[question] ça sert à quoi une chronique de livre d'un auteur mort ?
mercredi 18 mars 2015
billet inspiré par la lecture de Coco perdu, récit de Louis Guilloux, 140 pages, 1978
— à pas grand-chose, sinon à exprimer ma surprise, mon presque émerveillement, et donc ma gratitude de lectrice ravie de tomber par surprise sur un petit bijou littéraire, même (surtout ?) vintage.
— à dire aussi, que quelques jours avant l’hyperbolique Salon du Livre de Paris (#SDL2015), il fait bon choisir autre chose qu’une “nouveauté” dont on se demande (avec Erwan Larher, dans Autogenèse, Michalon, 2012) :
“ Pourquoi lire celui-là plutôt que celui d’à côté ? Parce qu’on en parle dans les médias ? Mais pourquoi les médias ont-ils distingué celui-ci et pas l’autre ? Parce qu’il est meilleur ou parce que l’auteur est une personnalité ? Ou le copain du critique ? Ou la femme de l’acteur auquel on espère proposer un scénario un jour ? Pourquoi lire une nouveauté plutôt qu’un classique ? ”
— à dire encore, que quand on trouve une pépite, même si elle est quelque peu oxydée, l’effort de lui redonner un peu de lustre et de visibilité est peut-être vain mais tellement auto-gratifiant qu’il faudrait être cossarde et/ou masochiste pour s’en passer !

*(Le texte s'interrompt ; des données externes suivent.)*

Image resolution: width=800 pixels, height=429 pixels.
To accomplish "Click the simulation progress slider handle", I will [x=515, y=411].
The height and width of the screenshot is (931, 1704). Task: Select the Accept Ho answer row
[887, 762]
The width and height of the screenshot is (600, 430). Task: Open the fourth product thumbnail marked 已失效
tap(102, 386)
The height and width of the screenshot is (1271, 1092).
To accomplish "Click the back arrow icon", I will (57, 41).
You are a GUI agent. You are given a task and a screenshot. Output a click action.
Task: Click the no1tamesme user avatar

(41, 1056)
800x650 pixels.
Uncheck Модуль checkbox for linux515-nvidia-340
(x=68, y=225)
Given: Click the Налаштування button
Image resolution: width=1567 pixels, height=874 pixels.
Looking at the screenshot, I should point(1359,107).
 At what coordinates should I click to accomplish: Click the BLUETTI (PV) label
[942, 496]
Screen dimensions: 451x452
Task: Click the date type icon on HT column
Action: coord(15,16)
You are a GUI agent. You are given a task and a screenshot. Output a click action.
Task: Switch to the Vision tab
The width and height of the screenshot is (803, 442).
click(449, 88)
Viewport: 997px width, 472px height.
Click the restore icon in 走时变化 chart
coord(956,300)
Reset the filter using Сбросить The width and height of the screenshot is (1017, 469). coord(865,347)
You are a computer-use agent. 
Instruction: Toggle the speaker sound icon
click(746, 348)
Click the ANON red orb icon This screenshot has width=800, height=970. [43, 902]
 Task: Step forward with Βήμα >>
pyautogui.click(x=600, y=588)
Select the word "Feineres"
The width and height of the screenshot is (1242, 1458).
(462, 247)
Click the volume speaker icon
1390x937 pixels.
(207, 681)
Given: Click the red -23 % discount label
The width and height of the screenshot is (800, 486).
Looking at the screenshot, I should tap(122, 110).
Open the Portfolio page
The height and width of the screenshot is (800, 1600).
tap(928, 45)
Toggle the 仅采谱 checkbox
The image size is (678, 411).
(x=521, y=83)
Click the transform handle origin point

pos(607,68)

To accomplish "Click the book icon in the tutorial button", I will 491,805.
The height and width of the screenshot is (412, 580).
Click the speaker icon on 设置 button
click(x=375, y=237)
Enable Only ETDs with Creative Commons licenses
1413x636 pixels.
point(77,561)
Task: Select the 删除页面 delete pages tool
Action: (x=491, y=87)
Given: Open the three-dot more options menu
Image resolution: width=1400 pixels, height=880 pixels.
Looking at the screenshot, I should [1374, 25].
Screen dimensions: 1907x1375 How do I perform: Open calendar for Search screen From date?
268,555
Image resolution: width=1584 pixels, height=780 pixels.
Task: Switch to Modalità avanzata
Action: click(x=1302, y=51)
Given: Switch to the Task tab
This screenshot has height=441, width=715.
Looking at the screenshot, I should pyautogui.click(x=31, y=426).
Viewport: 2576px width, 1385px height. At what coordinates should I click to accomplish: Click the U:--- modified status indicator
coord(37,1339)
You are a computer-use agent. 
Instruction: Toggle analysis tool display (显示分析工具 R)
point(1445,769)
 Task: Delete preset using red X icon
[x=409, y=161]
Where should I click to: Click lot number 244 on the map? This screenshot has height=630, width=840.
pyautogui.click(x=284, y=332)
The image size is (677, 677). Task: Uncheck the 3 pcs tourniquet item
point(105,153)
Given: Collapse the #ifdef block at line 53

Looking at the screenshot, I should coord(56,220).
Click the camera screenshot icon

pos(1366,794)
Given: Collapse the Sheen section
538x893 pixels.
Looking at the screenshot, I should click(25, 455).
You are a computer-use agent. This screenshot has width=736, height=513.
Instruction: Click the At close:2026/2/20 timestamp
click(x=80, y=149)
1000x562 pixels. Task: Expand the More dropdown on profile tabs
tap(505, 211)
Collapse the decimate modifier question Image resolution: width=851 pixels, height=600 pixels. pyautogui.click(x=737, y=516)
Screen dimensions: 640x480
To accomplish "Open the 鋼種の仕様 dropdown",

J’avais oublié ma liseuse, et pour un voyage de retour sur Paris il ne me restait rien à lire ; heureusement une généreuse voisine de villégiature met à la disposition de notre copropriété une magnifique bibliothèque pleine de ressources où j’ai pioché avant de partir ce petit roman : le nom de l’auteur me disait vaguement, de mémoire, qu’il s’agissait d’un écrivain breton, genre anarchiste.
En fait d’être anarchiste, wikipedia m’apprend que Guilloux lien était (ou avait un temps été) plutôt rouge-coco et malgré tout bien vu dans le milieu des lettres puisqu’il fut plusieurs fois goncourable, et obtint le Renaudot l’année de ma naissance pour Sang noir.
Coco perdu, c’est le dernier ouvrage (sous-titre : Essai de voix, récit) d’un écrivain de quatre-vingts ans. Pour moi c’est un roman vrai de vrai, et si récit il y a écrit sur la couverture, c’est pour la forme, parce que le personnage principal (non nommé, appelons-le Coco) se récite, soliloque, tout ce qui lui passe par la tête d’un samedi midi au lundi matin qui suit.
Coco donc, est retraité, réinstallé dans la ville de province (sans doute bretonne) où il est né. Sa femme, de quelques années plus jeune que lui, est repartie passer quelques jours à Paris. Après l’avoir conduite à la gare, il se retrouve “veuf” comme le plaisantent les quelques connaissances qu’il croise dans les restaurants et dans les cafés où il tente de faire passer le temps.
Le temps qui passe (ou ne passe pas), l’ennui d’une petite ville de province, surtout en fin de semaine, les minuscules incidents de la rue, les petites histoires des autres. Mais surtout, la montée en Coco du sentiment diffus de la fin qui sera lente et longue à venir : il n’est pas encore un vieillard, juste un vieil homme qui prend peu à peu conscience de sa solitude présente, mais aussi passée, et surtout future. Déchirant.
“ [...] je me suis dit que si c’était comme ça, on n’avait pas trop à se demander si il fallait faire ou pas faire ci ou ça. Y avait p’t’être qu’à laisser faire ? Au fond, je me suis dit que si c’était comme ça, ça nous regardait pas. Oui, si c’était comme ça. Oui, mais alors, je me suis dit, un peu après, je me suis demandé comment il se faisait qu’il me venait souvent l’idée qu’il y avait, malgré tout, quelque chose à faire ? Quoi ? C’est ça le hic. Quelque chose à faire que pour mon compte je faisais pas, quelque chose à faire tous les jours que j’avais pas fait, justement. Ca me revient encore de temps en temps, surtout le soir, avant de me fourrer dans les toiles. Quand je regarde ma journée, je me dis : qu’est-ce que tu as oublié ? T’avais quelque chose à faire, et tu l’as pas fait ? Qu’est-ce que c’était ? Mais aussitôt allongé dans mes toiles, bien au chaud, bien douillet, j’y pense plus. Ou bien c’est pour me dire que ça n’a pas plus d’importance que le reste... C’est vrai, faut que j’l’avoue, j’ai pas beaucoup d’instruction. ”
Je rechignerais je crois, à lire autre chose de Louis Guilloux de peur de ne pas retrouver ailleurs chez cet auteur, la force, l’humanité, et l’actualité surprenantes de son texte ultime. Par beaucoup de côtés (sujet, forme), Coco perdu me rappelle Renata n’importe quoi, et me donne aussi envie de relire du “gris” de Simenon, Le Chat, par exemple.